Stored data
★ ★ ★
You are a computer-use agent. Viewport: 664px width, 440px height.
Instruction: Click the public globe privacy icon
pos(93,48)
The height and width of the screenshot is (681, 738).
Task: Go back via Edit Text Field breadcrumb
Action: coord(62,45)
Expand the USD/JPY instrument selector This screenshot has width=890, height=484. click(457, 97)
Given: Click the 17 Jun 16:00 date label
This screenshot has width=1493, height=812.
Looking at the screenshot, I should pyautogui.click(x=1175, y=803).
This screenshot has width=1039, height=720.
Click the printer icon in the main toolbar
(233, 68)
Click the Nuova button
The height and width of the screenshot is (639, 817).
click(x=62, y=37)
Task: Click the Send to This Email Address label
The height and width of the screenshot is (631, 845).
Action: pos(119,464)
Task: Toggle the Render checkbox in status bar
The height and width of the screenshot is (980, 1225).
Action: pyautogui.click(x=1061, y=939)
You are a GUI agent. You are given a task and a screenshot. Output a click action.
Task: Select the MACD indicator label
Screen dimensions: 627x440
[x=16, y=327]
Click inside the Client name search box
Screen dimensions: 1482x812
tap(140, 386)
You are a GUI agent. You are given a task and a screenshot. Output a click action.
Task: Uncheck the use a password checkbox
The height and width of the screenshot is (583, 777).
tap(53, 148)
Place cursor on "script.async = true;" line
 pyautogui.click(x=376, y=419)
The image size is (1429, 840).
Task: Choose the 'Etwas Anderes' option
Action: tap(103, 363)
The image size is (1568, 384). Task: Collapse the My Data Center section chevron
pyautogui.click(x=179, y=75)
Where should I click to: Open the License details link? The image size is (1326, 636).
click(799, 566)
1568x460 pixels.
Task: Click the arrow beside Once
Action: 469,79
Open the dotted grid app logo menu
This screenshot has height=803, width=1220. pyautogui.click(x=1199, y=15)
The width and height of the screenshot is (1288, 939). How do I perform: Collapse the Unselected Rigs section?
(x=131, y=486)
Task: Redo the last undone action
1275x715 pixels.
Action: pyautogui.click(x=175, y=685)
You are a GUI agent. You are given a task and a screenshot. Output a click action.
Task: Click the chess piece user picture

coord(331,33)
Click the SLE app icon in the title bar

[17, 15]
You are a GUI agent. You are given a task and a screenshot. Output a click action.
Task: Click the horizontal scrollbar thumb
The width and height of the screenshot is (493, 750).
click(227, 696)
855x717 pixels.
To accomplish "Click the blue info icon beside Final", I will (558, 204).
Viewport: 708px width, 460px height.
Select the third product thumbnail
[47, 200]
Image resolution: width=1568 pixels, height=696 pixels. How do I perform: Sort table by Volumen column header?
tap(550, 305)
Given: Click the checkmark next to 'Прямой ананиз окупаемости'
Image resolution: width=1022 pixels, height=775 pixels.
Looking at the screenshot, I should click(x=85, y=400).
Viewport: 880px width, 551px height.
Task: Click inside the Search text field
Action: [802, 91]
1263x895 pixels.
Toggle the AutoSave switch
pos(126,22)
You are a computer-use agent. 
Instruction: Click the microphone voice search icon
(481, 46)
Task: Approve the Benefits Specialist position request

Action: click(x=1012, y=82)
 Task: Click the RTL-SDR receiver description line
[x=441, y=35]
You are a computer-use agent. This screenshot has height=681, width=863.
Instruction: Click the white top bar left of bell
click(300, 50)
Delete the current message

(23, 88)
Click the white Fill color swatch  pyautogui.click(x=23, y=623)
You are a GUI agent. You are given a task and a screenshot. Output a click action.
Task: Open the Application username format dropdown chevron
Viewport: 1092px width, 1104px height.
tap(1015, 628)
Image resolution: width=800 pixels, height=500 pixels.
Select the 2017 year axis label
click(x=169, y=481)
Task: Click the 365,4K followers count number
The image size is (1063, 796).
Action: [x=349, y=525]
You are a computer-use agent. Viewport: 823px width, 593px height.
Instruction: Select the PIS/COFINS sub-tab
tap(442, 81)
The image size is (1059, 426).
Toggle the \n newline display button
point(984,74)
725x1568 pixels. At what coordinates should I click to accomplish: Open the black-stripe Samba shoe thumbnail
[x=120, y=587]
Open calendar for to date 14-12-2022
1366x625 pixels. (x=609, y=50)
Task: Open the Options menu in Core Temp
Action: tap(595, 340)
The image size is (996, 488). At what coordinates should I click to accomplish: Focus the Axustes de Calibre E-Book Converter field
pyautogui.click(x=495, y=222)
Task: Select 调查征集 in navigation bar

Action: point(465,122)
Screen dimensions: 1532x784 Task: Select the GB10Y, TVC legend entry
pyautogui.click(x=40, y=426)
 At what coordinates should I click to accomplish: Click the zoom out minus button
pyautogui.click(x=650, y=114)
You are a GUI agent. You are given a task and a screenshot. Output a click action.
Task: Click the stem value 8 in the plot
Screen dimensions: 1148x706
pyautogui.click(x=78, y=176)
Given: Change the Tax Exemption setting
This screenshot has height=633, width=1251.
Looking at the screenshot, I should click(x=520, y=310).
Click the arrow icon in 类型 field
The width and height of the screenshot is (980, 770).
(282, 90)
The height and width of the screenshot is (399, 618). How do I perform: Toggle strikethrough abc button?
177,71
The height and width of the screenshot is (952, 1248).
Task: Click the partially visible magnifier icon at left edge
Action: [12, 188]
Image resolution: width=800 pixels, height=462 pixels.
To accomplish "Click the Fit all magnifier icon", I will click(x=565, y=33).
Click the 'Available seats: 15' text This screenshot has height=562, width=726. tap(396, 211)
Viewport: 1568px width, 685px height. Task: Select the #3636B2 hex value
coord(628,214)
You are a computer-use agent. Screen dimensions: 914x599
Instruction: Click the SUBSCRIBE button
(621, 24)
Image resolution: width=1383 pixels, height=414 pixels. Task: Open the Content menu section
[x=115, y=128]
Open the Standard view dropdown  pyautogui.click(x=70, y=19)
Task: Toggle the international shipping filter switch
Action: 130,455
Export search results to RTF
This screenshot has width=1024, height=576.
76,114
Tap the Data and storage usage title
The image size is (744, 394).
★ ★ ★
* **The problem**
Retype every record above exactly as it appears.

* **Answer section**
You are a computer-use agent. Viewport: 664px width, 440px height.
Instruction: Click the public globe privacy icon
pos(93,48)
The height and width of the screenshot is (681, 738).
Task: Go back via Edit Text Field breadcrumb
Action: coord(62,45)
Expand the USD/JPY instrument selector This screenshot has width=890, height=484. click(457, 97)
Given: Click the 17 Jun 16:00 date label
This screenshot has width=1493, height=812.
Looking at the screenshot, I should pyautogui.click(x=1175, y=803).
This screenshot has width=1039, height=720.
Click the printer icon in the main toolbar
(233, 68)
Click the Nuova button
The height and width of the screenshot is (639, 817).
click(x=62, y=37)
Task: Click the Send to This Email Address label
The height and width of the screenshot is (631, 845).
Action: pos(119,464)
Task: Toggle the Render checkbox in status bar
The height and width of the screenshot is (980, 1225).
Action: pyautogui.click(x=1061, y=939)
You are a GUI agent. You are given a task and a screenshot. Output a click action.
Task: Select the MACD indicator label
Screen dimensions: 627x440
[x=16, y=327]
Click inside the Client name search box
Screen dimensions: 1482x812
tap(140, 386)
You are a GUI agent. You are given a task and a screenshot. Output a click action.
Task: Uncheck the use a password checkbox
The height and width of the screenshot is (583, 777).
tap(53, 148)
Place cursor on "script.async = true;" line
 pyautogui.click(x=376, y=419)
The image size is (1429, 840).
Task: Choose the 'Etwas Anderes' option
Action: tap(103, 363)
The image size is (1568, 384). Task: Collapse the My Data Center section chevron
pyautogui.click(x=179, y=75)
Where should I click to: Open the License details link? The image size is (1326, 636).
click(799, 566)
1568x460 pixels.
Task: Click the arrow beside Once
Action: 469,79
Open the dotted grid app logo menu
This screenshot has height=803, width=1220. pyautogui.click(x=1199, y=15)
The width and height of the screenshot is (1288, 939). How do I perform: Collapse the Unselected Rigs section?
(x=131, y=486)
Task: Redo the last undone action
1275x715 pixels.
Action: pyautogui.click(x=175, y=685)
You are a GUI agent. You are given a task and a screenshot. Output a click action.
Task: Click the chess piece user picture

coord(331,33)
Click the SLE app icon in the title bar

[17, 15]
You are a GUI agent. You are given a task and a screenshot. Output a click action.
Task: Click the horizontal scrollbar thumb
The width and height of the screenshot is (493, 750).
click(227, 696)
855x717 pixels.
To accomplish "Click the blue info icon beside Final", I will (558, 204).
Viewport: 708px width, 460px height.
Select the third product thumbnail
[47, 200]
Image resolution: width=1568 pixels, height=696 pixels. How do I perform: Sort table by Volumen column header?
tap(550, 305)
Given: Click the checkmark next to 'Прямой ананиз окупаемости'
Image resolution: width=1022 pixels, height=775 pixels.
Looking at the screenshot, I should click(x=85, y=400).
Viewport: 880px width, 551px height.
Task: Click inside the Search text field
Action: [802, 91]
1263x895 pixels.
Toggle the AutoSave switch
pos(126,22)
You are a computer-use agent. 
Instruction: Click the microphone voice search icon
(481, 46)
Task: Approve the Benefits Specialist position request

Action: click(x=1012, y=82)
 Task: Click the RTL-SDR receiver description line
[x=441, y=35]
You are a computer-use agent. This screenshot has height=681, width=863.
Instruction: Click the white top bar left of bell
click(300, 50)
Delete the current message

(23, 88)
Click the white Fill color swatch  pyautogui.click(x=23, y=623)
You are a GUI agent. You are given a task and a screenshot. Output a click action.
Task: Open the Application username format dropdown chevron
Viewport: 1092px width, 1104px height.
tap(1015, 628)
Image resolution: width=800 pixels, height=500 pixels.
Select the 2017 year axis label
click(x=169, y=481)
Task: Click the 365,4K followers count number
The image size is (1063, 796).
Action: [x=349, y=525]
You are a computer-use agent. Viewport: 823px width, 593px height.
Instruction: Select the PIS/COFINS sub-tab
tap(442, 81)
The image size is (1059, 426).
Toggle the \n newline display button
point(984,74)
725x1568 pixels. At what coordinates should I click to accomplish: Open the black-stripe Samba shoe thumbnail
[x=120, y=587]
Open calendar for to date 14-12-2022
1366x625 pixels. (x=609, y=50)
Task: Open the Options menu in Core Temp
Action: tap(595, 340)
The image size is (996, 488). At what coordinates should I click to accomplish: Focus the Axustes de Calibre E-Book Converter field
pyautogui.click(x=495, y=222)
Task: Select 调查征集 in navigation bar

Action: point(465,122)
Screen dimensions: 1532x784 Task: Select the GB10Y, TVC legend entry
pyautogui.click(x=40, y=426)
 At what coordinates should I click to accomplish: Click the zoom out minus button
pyautogui.click(x=650, y=114)
You are a GUI agent. You are given a task and a screenshot. Output a click action.
Task: Click the stem value 8 in the plot
Screen dimensions: 1148x706
pyautogui.click(x=78, y=176)
Given: Change the Tax Exemption setting
This screenshot has height=633, width=1251.
Looking at the screenshot, I should click(x=520, y=310).
Click the arrow icon in 类型 field
The width and height of the screenshot is (980, 770).
(282, 90)
The height and width of the screenshot is (399, 618). How do I perform: Toggle strikethrough abc button?
177,71
The height and width of the screenshot is (952, 1248).
Task: Click the partially visible magnifier icon at left edge
Action: [12, 188]
Image resolution: width=800 pixels, height=462 pixels.
To accomplish "Click the Fit all magnifier icon", I will click(x=565, y=33).
Click the 'Available seats: 15' text This screenshot has height=562, width=726. tap(396, 211)
Viewport: 1568px width, 685px height. Task: Select the #3636B2 hex value
coord(628,214)
You are a computer-use agent. Screen dimensions: 914x599
Instruction: Click the SUBSCRIBE button
(621, 24)
Image resolution: width=1383 pixels, height=414 pixels. Task: Open the Content menu section
[x=115, y=128]
Open the Standard view dropdown  pyautogui.click(x=70, y=19)
Task: Toggle the international shipping filter switch
Action: 130,455
Export search results to RTF
This screenshot has width=1024, height=576.
76,114
Tap the Data and storage usage title
The image size is (744, 394).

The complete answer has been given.